Given text ::
Re: [DISCUSS] Elasticsearch Http using Jest

Adam Phelps <a...@...>
 

(Sorry for the delay, I'm definitely used to lists where reply-to-list is the default, so I send this to @sjudeng along last Friday)

Since I was the guy that spoke up on the Github issue regarding dropping ES 1.x support I figured I should speak up here as well.

To start with, I have no issue with JanusGraph adding support for 2.X or 5.X and *eventually* removing support for 1.X. My only gripe is that I strongly feel the initial release of JanusGraph should allow for relatively smooth upgrade of existing Titan 1.0 based production systems, which means at least retaining support for the newest versions of HBase/Cassandra/ElasticSearch/etc that were supported in Titan 1.0.

I don't know how many folks out there are currently running production systems with Titan 1.0, but in my case we have a large mission critical system built on top of Titan (on HBase 1.2 and ES 1.7) that is constantly growing as we process incoming datastreams and actively serving both internal and external customer queries. I'd love to upgrade this quickly to JanusGraph, at which point I may be able to spend some cycles fixing some of the down sides we've experienced with Titan+HBase, but if we also have to upgrade ES in order to do so then who knows when that will be able to fit into our roadmap.

If JanusGraph is going to be adopted for production users of Titan, it really needs to not be a breaking upgrade for the first release. Sure, state that ES1.X will be removed from future releases, but stick to clear improvements for the JanusGraph initial release that can be deployed with existing infrastructure.

(I actually don't know enough about ES itself to comment on the technical details of it being brought up in this thread, however I do feel that they should be a lower priority than compatibility with Titan 1.0 systems)

- Adam Phelps

On 3/3/17 7:17 AM, sjudeng wrote:
I think JanusGraph should end formal support for 1.x, though it would be
great if users could still have the ability to use it (even if
unsupported/tested) via your Jest-based implementation. For one I'm
biased as the author of the above PR, which does drop support for 1.x
and I'd really like to see get merged before moving forward. More
importantly though in working through updates to support 5.x I was happy
to find the Elasticsearch distribution zip artitfacts available for 2.x
and 5.x (but not 1.x) in Maven central. The availability of the ES
distribution for 2.x and 5.x artifacts enables their automated use in
unit tests and in building JanusGraph releases (e.g. for use in running
embedded ES instances). This allows for JanusGraph to remove the hacked
elasticsearch and elasticsearch.in.sh scripts from janusgraph-dist and
also avoids the JarHell issues both during testing and when starting
embedded ES instances. This improves maintainability and stability.


Re: [DISCUSS] Elasticsearch Http using Jest

Jason Plurad <plu...@...>
 

Adam, thanks for chiming in on this thread. I asked to move the conversation to this dev mailing list for broader exposure to the community since there are only a few people following that specific pull request. This is a good time to point out that discussing significant work, such as incrementing the version of a core dependency, should be done on this mailing list (as described in the rather new developer doc) so we can build towards a consensus. Anybody else in the community that has an opinion on the matter should chime in on this thread.

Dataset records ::
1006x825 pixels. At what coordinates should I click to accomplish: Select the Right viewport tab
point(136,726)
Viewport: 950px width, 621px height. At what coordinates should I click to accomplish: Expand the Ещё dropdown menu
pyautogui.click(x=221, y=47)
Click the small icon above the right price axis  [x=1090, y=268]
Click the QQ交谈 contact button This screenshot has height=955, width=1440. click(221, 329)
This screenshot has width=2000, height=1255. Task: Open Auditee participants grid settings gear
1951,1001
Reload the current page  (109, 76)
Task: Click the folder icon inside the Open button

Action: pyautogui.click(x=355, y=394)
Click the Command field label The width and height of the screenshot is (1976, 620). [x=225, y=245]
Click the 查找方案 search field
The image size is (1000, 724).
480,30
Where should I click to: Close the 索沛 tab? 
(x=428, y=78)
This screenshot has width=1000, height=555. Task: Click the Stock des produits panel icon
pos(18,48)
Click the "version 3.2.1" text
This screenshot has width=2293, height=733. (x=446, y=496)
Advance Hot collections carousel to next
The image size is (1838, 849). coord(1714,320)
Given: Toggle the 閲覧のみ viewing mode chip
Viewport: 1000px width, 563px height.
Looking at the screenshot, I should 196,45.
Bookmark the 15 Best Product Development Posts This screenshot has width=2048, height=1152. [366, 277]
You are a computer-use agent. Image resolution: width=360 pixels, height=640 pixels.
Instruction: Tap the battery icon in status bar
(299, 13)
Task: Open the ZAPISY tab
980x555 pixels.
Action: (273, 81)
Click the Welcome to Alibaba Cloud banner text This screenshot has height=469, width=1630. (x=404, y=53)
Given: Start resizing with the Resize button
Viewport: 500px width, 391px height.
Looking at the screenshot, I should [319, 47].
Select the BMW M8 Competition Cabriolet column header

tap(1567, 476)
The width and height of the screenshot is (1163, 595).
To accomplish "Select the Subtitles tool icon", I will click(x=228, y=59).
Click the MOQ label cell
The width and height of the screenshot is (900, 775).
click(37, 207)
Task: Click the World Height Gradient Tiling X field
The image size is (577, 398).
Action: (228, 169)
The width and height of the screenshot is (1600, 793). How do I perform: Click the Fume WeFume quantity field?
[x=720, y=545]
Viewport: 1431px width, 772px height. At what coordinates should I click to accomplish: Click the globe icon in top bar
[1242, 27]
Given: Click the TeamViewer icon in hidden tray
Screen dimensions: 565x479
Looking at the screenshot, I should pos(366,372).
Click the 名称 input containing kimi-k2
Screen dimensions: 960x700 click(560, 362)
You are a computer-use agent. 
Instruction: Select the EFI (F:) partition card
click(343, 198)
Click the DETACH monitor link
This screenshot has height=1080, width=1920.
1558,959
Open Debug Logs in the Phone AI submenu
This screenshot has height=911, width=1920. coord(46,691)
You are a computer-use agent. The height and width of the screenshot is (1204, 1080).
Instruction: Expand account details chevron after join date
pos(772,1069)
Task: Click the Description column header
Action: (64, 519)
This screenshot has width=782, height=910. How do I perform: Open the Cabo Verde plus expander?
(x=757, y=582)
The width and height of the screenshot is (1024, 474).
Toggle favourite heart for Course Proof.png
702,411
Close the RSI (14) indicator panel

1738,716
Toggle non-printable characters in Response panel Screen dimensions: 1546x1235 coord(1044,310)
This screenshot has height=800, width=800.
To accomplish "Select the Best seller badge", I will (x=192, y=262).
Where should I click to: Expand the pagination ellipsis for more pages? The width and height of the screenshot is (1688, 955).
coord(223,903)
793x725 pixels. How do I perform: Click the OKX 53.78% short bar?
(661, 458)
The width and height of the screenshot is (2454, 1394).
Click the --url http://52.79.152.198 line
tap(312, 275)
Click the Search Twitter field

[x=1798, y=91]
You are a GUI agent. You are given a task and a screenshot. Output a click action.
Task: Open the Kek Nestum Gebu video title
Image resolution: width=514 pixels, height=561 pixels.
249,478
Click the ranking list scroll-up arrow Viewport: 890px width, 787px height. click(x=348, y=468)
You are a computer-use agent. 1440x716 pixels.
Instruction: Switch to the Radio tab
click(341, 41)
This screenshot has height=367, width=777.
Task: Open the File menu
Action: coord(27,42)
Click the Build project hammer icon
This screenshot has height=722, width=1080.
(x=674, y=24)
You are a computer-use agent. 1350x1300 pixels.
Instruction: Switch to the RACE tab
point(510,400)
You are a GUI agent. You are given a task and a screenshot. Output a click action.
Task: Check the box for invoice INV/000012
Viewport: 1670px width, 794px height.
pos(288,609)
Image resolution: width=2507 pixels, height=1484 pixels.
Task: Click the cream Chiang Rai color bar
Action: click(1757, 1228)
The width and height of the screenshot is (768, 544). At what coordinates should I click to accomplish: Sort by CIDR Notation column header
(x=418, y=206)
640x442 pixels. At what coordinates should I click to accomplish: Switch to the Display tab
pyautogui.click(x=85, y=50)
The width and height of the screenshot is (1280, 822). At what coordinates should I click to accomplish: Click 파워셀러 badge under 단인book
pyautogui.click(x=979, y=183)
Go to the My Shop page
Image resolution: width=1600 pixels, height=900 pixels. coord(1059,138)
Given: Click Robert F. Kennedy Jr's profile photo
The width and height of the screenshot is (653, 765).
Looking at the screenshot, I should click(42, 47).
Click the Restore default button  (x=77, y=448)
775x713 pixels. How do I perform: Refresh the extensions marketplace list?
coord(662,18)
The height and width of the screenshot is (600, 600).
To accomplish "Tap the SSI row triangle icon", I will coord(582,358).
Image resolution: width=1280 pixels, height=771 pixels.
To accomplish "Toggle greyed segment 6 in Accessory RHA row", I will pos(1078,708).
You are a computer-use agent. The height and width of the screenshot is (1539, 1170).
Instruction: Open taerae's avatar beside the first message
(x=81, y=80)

Tasks to carry out ::
1. Repeat, word for word, the stretch of the Elasticsearch thread from "Adam Phelps <a...@...>" through "here as well.".
2. For each statement, say yes or no according to the Elasticsearch thread, and quote the words that decide it: (a) Adam Phelps's production system runs on HBase 1.2 and ES 1.7. (b) The Elasticsearch distribution zip artifacts for 1.x can be found in Maven central. (c) Jason Plurad asked for the conversation to be moved to the dev mailing list.
None of the records above matter here.

List of solutions ::
1.
Adam Phelps <a...@...>
 

(Sorry for the delay, I'm definitely used to lists where reply-to-list is the default, so I send this to @sjudeng along last Friday)

Since I was the guy that spoke up on the Github issue regarding dropping ES 1.x support I figured I should speak up here as well.

2.
(a) Yes: "on HBase 1.2 and ES 1.7"
(b) No: "available for 2.x and 5.x (but not 1.x) in Maven central"
(c) Yes: "I asked to move the conversation to this dev mailing list"